# Stated goal
Answer these questions using the blog post below.
(a) What date heads the first entry?
(b) In the writer's mock reading of subtext, why did Stalin purge people?
(c) Which words or phrases should comments avoid, according to the closing request for comments?

# Text provided
Thursday 20 December 2007

"Really, well I thought it worked on 9 levels..."

Recently, I have become increasingly disillusioned with the depth in which some things are analysed. This should come as no surprise to regular readers, who know by now I become increasingly disillusioned with everything. Constantly. One day I aim to reach a state of disillusionment where I transgress into another dimension which shall lead me to become a fat string-vest wearing man in a council flat with an obsession for brylcream and asprin.

Yet, political aspirations aside, I absolutely loathe the obsession some people have with finding obscurities in artistic works and claiming that they were not only intentional, but the main focus of the work.

Let me clarify a truth. The main theme, is the main focus. This is because they are both linked with the word "main." The idea that Mary Shelley's "Frankenstien" is a proto-feminist rant due to the face that she as an author was female is a big, fat, unadultered heap of horseshit.

There can be some hidden meanings. I do not argue that for a second. But does it ever occur to people that whilst you may be able to gather some evidence to support your claim, that because you are not the artist, nor do you look at the overhelmingly huge pile of evidence against you, that you might, just might, be FUCKING WRONG?

Yes, lets read into subtext. Stalin purged people because he liked courtroom dramas. Hitler killed 6 million Jewish people to be ironic on a grand scale, and Satan was cast out of heaven to show how the great inequalities in God's own creation in the transcendiant world exsist along side ours and to set the example for us to segregate good and evil, merely as a demonstration of his never ending agape towards us.

Problem is, some bastard can come and read this, my rant, and claim that I was suffering from anything from sexual repression to headlice due to the shaky spelling indicitve of frequent head movements. I AM NOT! I'M JUST TELLING PEOPLE TO SEE THINGS FOR WHAT THEY FUCKING ARE!

Any comments that don't involve the words "Meanings", "subtext", "nugget", or "perhaps what the artist meant to say..."?

Sunday 9 December 2007

The Run up to Christmas...

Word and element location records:
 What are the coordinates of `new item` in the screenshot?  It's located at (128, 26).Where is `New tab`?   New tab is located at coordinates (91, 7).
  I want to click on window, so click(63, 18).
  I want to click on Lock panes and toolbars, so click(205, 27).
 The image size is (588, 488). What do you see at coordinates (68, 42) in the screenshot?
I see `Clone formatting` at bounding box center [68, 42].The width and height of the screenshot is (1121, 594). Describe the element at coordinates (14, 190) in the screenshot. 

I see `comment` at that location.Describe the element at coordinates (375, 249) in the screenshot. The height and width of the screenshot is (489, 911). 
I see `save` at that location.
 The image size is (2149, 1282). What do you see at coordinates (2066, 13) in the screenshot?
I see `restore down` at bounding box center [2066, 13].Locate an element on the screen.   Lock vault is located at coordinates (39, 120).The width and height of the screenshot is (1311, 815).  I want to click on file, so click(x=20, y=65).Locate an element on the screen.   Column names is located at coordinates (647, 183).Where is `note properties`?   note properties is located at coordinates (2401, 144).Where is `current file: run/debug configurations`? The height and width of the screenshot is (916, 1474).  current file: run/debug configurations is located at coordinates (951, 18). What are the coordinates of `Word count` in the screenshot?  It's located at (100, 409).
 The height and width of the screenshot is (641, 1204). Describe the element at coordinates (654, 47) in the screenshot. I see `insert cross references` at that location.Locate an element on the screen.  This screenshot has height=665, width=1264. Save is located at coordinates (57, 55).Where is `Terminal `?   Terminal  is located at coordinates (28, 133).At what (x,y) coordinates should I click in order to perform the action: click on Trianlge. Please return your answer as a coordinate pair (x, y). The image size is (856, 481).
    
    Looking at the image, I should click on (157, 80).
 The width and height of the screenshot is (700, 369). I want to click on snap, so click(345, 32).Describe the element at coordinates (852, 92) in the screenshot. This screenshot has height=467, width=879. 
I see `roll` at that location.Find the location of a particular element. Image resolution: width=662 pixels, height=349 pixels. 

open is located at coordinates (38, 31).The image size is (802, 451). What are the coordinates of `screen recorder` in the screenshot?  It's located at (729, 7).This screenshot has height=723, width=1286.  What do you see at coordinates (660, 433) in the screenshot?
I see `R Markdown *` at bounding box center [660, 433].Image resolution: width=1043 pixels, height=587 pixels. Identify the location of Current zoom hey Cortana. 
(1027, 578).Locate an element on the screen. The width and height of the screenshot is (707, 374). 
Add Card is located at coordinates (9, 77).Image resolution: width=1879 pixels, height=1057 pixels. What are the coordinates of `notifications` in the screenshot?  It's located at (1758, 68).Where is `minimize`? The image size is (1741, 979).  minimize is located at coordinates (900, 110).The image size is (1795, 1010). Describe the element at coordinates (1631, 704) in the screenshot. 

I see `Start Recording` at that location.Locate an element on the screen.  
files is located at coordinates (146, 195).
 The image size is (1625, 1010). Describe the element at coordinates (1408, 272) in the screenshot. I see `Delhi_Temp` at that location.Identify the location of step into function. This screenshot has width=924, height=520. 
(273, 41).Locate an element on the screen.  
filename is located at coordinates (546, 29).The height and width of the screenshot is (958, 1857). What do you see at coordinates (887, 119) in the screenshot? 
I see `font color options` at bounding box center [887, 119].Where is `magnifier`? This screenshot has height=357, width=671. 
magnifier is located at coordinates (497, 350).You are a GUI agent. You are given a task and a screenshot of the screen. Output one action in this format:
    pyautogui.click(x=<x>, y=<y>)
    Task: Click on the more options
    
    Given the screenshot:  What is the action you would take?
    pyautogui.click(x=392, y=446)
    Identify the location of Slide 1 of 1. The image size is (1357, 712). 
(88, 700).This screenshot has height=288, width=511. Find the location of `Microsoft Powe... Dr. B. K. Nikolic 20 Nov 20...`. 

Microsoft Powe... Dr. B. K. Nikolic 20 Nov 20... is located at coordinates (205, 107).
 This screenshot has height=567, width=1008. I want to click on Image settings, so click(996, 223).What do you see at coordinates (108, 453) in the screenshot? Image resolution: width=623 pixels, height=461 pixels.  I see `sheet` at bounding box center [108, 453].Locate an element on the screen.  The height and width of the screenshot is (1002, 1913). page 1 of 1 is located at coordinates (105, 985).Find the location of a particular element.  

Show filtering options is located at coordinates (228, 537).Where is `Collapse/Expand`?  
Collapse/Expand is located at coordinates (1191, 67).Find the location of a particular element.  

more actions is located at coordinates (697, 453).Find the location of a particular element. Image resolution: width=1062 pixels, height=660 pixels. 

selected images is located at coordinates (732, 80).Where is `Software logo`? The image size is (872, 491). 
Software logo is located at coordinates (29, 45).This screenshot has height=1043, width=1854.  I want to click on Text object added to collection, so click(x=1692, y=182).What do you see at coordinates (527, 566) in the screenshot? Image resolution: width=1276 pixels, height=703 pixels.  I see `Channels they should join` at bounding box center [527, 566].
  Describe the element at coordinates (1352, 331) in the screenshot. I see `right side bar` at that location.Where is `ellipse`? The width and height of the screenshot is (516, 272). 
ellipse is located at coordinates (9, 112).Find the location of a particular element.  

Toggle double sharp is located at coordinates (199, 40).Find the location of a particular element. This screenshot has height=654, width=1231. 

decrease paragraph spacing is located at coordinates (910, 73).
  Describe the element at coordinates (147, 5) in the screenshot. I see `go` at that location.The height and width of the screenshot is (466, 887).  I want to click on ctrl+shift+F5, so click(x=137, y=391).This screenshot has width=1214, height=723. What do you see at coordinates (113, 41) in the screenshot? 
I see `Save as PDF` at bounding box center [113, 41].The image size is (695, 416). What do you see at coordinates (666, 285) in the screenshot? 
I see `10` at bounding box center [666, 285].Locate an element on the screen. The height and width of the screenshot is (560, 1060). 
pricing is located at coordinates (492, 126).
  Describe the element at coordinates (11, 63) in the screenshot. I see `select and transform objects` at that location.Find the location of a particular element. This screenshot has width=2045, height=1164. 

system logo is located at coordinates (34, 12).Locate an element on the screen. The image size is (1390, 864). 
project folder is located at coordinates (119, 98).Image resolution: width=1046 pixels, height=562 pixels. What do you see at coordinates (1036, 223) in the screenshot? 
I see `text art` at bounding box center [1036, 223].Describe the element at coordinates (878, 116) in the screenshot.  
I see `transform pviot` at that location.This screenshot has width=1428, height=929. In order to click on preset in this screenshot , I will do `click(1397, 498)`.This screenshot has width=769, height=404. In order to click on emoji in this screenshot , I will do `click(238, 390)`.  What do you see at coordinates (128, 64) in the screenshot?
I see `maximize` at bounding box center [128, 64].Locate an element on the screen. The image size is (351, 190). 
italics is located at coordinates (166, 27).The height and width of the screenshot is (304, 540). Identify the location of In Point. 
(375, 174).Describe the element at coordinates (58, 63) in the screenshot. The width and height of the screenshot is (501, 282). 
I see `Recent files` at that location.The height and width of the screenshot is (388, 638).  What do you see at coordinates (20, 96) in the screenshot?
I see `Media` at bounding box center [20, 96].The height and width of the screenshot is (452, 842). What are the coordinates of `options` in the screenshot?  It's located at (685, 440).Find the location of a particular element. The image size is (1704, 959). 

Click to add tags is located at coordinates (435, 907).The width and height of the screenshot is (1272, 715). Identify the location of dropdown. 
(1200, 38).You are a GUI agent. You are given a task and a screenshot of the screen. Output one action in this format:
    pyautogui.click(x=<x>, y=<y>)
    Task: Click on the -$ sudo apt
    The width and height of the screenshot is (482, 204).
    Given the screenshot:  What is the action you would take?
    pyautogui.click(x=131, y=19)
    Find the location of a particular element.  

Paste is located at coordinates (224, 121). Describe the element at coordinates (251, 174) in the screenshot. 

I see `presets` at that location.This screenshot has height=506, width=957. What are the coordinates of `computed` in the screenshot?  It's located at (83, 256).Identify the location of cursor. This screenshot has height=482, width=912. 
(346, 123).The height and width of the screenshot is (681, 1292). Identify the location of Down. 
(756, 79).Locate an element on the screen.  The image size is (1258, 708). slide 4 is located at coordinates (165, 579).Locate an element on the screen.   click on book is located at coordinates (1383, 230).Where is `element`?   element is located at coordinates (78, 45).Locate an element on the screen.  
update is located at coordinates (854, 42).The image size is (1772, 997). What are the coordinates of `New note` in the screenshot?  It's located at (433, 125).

# Final result
(a) Thursday 20 December 2007
(b) Because he liked courtroom dramas.
(c) "Meanings", "subtext", "nugget", and "perhaps what the artist meant to say..."